begin Extract provided

Basics of Backward Compatibility

9 min readDec 28, 2022

Recently we discussed the issues associated with systems backward compatibility. On the one hand, backward compatibility support complicates the projects greatly. Components interaction becomes multi-stage. On the other hand, this is the only way to ensure the smooth operation of services.

In this article, we want to talk about backward compatibility for those who have yet to encounter it from an architectural point of view. We will introduce basic concepts and talk about the pros and cons.

The article was prepared based on the results of the speech by Andrey Burov (Maxilect) at the internal meetup.

By definition, backward compatibility is the ability of software to work with older versions of a system. As users, we encounter backward compatibility issues when we roll up an Android update and some software stops working.

Let’s start with the simplest example — how to avoid stepping on a rake when updating so that users do not encounter system stop.

Suppose we have a classic architecture: a database, a backend that works with it, and a frontend. Suppose the frontend works with the backend using some API v1. Then, a new release adds some features that cause the API to change a lot — it becomes API v2 (assume that API v1 is very different from API v2).

According to the classic misconception, it is enough for us to update the backend and frontend simultaneously and forget about backward compatibility. The front works according to API v2, and the backend also. Why complicate?

But not everything is so simple.

Let’s start with the question, what does simultaneous updating mean?

Front and back can be deployed separately. Different teams are often responsible for back and front. Even the submission route to production is different (for example, through Docker or Nginx). Even if the update process started simultaneously, one of them finishes first. Between the first and second updates, there will be a specific time interval during which the front and back APIs will be incompatible, and users will experience errors when they try to perform any actions with the service.

end Extract provided
begin Raw records

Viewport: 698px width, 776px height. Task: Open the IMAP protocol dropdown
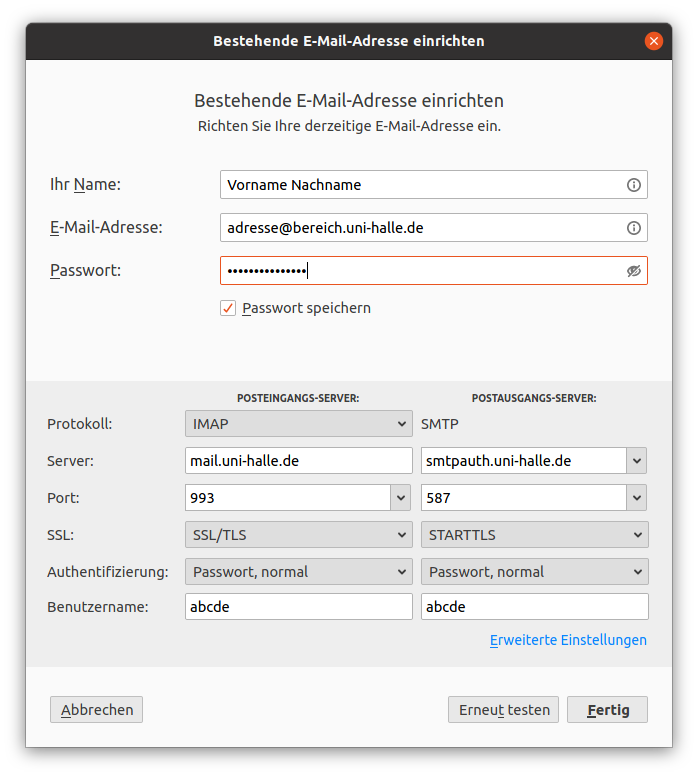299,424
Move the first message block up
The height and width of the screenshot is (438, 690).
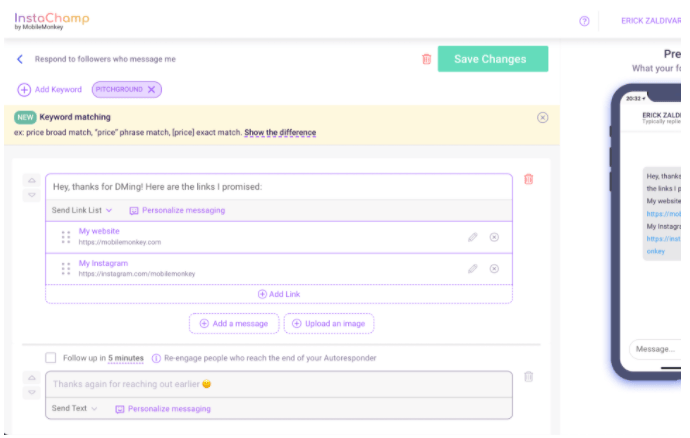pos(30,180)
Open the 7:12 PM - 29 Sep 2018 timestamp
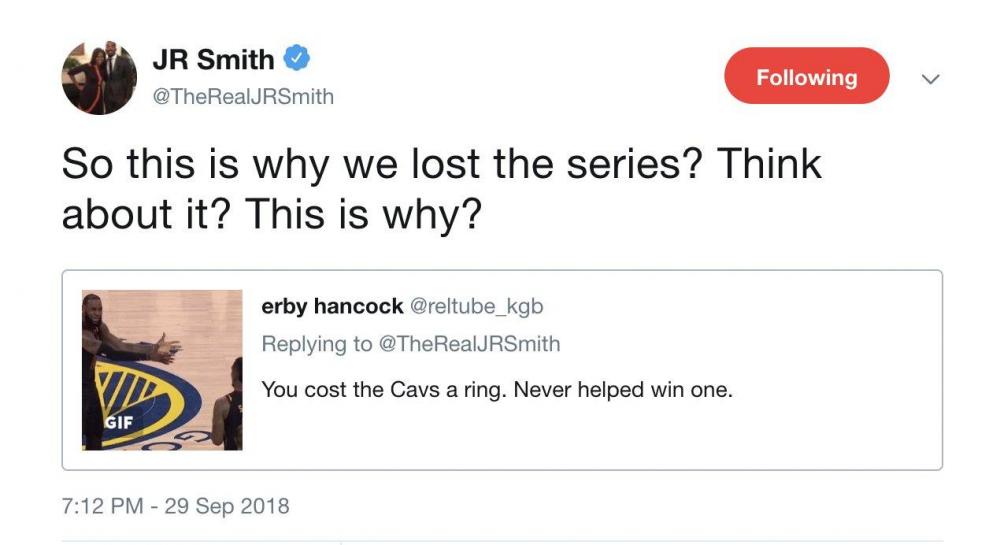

end Raw records

• _Short task 1_
List the components of the classic architecture described in the backward compatibility article.
• _Short task 2_
Translate this sentence from the backward compatibility article into Spanish: "By definition, backward compatibility is the ability of software to work with older versions of a system."
• _Short task 3_
Answer these questions using the backward compatibility article.
(a) Whose speech was the article based on, and where was it given?
(b) What everyday situation does the article give as a case in which users encounter backward compatibility issues?
(c) According to the article, what happens during the interval between the first and second updates?

• _Response 1_
- a database
- a backend that works with it
- a frontend

• _Response 2_
Por definición, la compatibilidad con versiones anteriores es la capacidad del software de funcionar con versiones más antiguas de un sistema.

• _Response 3_
(a) It was based on a speech by Andrey Burov (Maxilect) at the internal meetup.
(b) Users roll up an Android update, and some software stops working.
(c) The front and back APIs are incompatible, and users experience errors when they try to perform any actions with the service.